* _EXERCISE GOAL_
Everything in the listing should be restated word for word.

>>>>>

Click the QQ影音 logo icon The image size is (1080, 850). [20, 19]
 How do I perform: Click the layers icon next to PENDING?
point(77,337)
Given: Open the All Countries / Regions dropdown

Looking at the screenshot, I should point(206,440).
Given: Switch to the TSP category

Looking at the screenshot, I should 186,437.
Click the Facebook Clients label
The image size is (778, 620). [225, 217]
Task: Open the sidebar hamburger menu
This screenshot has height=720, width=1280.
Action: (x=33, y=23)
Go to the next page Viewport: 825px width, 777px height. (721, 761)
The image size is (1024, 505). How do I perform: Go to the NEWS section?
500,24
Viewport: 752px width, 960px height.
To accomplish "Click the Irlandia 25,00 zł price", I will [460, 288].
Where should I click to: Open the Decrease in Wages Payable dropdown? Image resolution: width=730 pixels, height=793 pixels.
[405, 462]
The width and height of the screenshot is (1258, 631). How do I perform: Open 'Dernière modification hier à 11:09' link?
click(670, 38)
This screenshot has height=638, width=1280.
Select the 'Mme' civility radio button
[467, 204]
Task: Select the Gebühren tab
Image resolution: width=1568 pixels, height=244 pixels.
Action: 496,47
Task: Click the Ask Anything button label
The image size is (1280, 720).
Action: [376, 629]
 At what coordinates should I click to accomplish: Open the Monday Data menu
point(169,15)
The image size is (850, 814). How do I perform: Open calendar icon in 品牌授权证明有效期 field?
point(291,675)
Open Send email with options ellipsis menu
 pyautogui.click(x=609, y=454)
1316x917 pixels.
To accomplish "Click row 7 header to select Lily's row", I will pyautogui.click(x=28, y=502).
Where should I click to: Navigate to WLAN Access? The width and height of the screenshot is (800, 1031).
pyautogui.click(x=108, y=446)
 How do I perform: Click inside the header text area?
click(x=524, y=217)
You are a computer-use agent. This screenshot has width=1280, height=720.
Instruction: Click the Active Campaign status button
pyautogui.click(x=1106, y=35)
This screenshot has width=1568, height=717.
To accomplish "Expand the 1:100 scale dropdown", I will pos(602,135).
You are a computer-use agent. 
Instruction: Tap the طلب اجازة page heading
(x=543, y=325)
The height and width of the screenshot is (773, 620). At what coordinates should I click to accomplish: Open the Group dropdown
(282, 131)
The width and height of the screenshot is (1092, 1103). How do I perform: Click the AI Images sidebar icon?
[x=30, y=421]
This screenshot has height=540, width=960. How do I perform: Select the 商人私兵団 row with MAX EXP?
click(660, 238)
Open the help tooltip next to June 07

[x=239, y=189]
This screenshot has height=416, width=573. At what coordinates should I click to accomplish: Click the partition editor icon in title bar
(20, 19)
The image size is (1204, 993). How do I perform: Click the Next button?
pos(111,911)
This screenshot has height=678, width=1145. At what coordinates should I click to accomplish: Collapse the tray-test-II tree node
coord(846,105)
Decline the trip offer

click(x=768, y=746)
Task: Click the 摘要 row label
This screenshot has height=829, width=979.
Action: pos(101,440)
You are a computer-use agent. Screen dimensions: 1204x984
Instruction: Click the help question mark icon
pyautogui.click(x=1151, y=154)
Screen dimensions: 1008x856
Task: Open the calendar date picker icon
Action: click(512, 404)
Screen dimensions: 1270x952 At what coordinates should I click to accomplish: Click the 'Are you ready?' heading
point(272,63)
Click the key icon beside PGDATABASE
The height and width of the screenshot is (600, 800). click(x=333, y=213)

<<<<<

* _RESPONSE BELOW_
Click the QQ影音 logo icon The image size is (1080, 850). [20, 19]
 How do I perform: Click the layers icon next to PENDING?
point(77,337)
Given: Open the All Countries / Regions dropdown

Looking at the screenshot, I should point(206,440).
Given: Switch to the TSP category

Looking at the screenshot, I should 186,437.
Click the Facebook Clients label
The image size is (778, 620). [225, 217]
Task: Open the sidebar hamburger menu
This screenshot has height=720, width=1280.
Action: (x=33, y=23)
Go to the next page Viewport: 825px width, 777px height. (721, 761)
The image size is (1024, 505). How do I perform: Go to the NEWS section?
500,24
Viewport: 752px width, 960px height.
To accomplish "Click the Irlandia 25,00 zł price", I will [460, 288].
Where should I click to: Open the Decrease in Wages Payable dropdown? Image resolution: width=730 pixels, height=793 pixels.
[405, 462]
The width and height of the screenshot is (1258, 631). How do I perform: Open 'Dernière modification hier à 11:09' link?
click(670, 38)
This screenshot has height=638, width=1280.
Select the 'Mme' civility radio button
[467, 204]
Task: Select the Gebühren tab
Image resolution: width=1568 pixels, height=244 pixels.
Action: 496,47
Task: Click the Ask Anything button label
The image size is (1280, 720).
Action: [376, 629]
 At what coordinates should I click to accomplish: Open the Monday Data menu
point(169,15)
The image size is (850, 814). How do I perform: Open calendar icon in 品牌授权证明有效期 field?
point(291,675)
Open Send email with options ellipsis menu
 pyautogui.click(x=609, y=454)
1316x917 pixels.
To accomplish "Click row 7 header to select Lily's row", I will pyautogui.click(x=28, y=502).
Where should I click to: Navigate to WLAN Access? The width and height of the screenshot is (800, 1031).
pyautogui.click(x=108, y=446)
 How do I perform: Click inside the header text area?
click(x=524, y=217)
You are a computer-use agent. This screenshot has width=1280, height=720.
Instruction: Click the Active Campaign status button
pyautogui.click(x=1106, y=35)
This screenshot has width=1568, height=717.
To accomplish "Expand the 1:100 scale dropdown", I will pos(602,135).
You are a computer-use agent. 
Instruction: Tap the طلب اجازة page heading
(x=543, y=325)
The height and width of the screenshot is (773, 620). At what coordinates should I click to accomplish: Open the Group dropdown
(282, 131)
The width and height of the screenshot is (1092, 1103). How do I perform: Click the AI Images sidebar icon?
[x=30, y=421]
This screenshot has height=540, width=960. How do I perform: Select the 商人私兵団 row with MAX EXP?
click(660, 238)
Open the help tooltip next to June 07

[x=239, y=189]
This screenshot has height=416, width=573. At what coordinates should I click to accomplish: Click the partition editor icon in title bar
(20, 19)
The image size is (1204, 993). How do I perform: Click the Next button?
pos(111,911)
This screenshot has height=678, width=1145. At what coordinates should I click to accomplish: Collapse the tray-test-II tree node
coord(846,105)
Decline the trip offer

click(x=768, y=746)
Task: Click the 摘要 row label
This screenshot has height=829, width=979.
Action: pos(101,440)
You are a computer-use agent. Screen dimensions: 1204x984
Instruction: Click the help question mark icon
pyautogui.click(x=1151, y=154)
Screen dimensions: 1008x856
Task: Open the calendar date picker icon
Action: click(512, 404)
Screen dimensions: 1270x952 At what coordinates should I click to accomplish: Click the 'Are you ready?' heading
point(272,63)
Click the key icon beside PGDATABASE
The height and width of the screenshot is (600, 800). click(x=333, y=213)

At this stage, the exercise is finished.